◆ Written task:
In the passage criticizing TV crime shows, what does the writer call the worldview these shows express?

┌─ Provided passage

I'm aware that my response may to some degree be related to age as well as taste. I also resent all the articles offered on the Internet that are headlined "Shows We Love" or "why we like" etc.--assuming a hive mind "we" on almost any subject. That the kind of action that appears on these shows every week just doesn't happen in the real world (the multiple times that heavily armed men waylay FBI convoys, kill lots of people and make off with somebody in custody--how many times has that happened in America? How about never? Is never good for you?) --this is part of the postmodern pleasure for some I suppose. It just pisses me off.
But I do think it is worse than that. Though it may express a pervasive anxiety in viewers, it also creates that anxiety big time, which bleeds into anxiety about the real world. Everyone on the street becomes a potential psycho-killer terrorist or sadistic, super-intelligent serial killer. All done with the purpose of manipulating viewers, which is apparently what passes for innocence in Hollywood.
Though the intention may be just ordinary cynical manipulation for ratings, the worldview that gets expressed is fascistic. Various excesses by "law enforcement" on various levels is a staple of every such show, to varying degrees, which makes real world police excesses less of a mystery.

└─
┌─ Dataset section

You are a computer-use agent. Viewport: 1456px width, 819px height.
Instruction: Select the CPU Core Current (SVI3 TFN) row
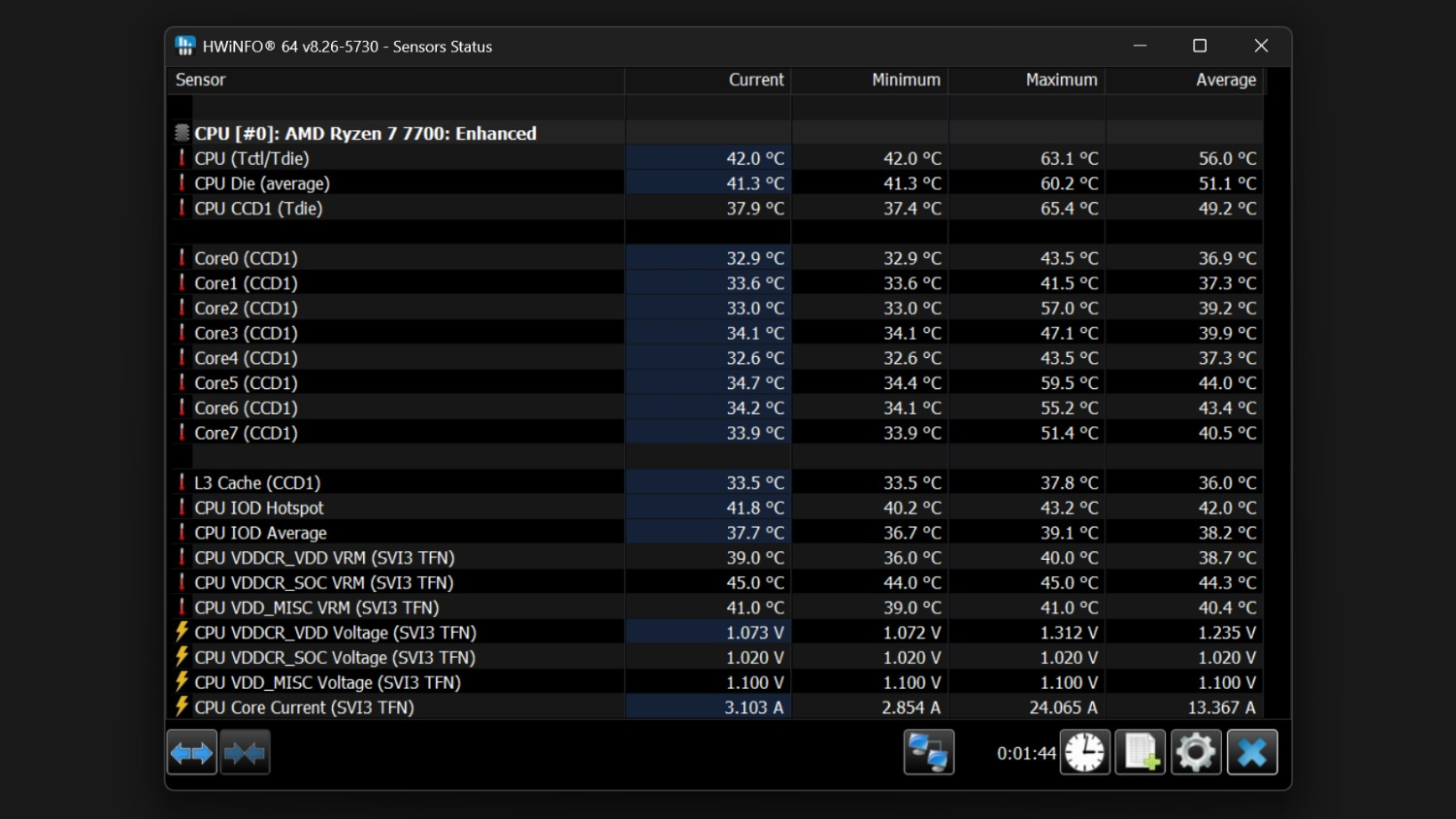point(715,707)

└─

◆ Answer to this task:
Fascistic.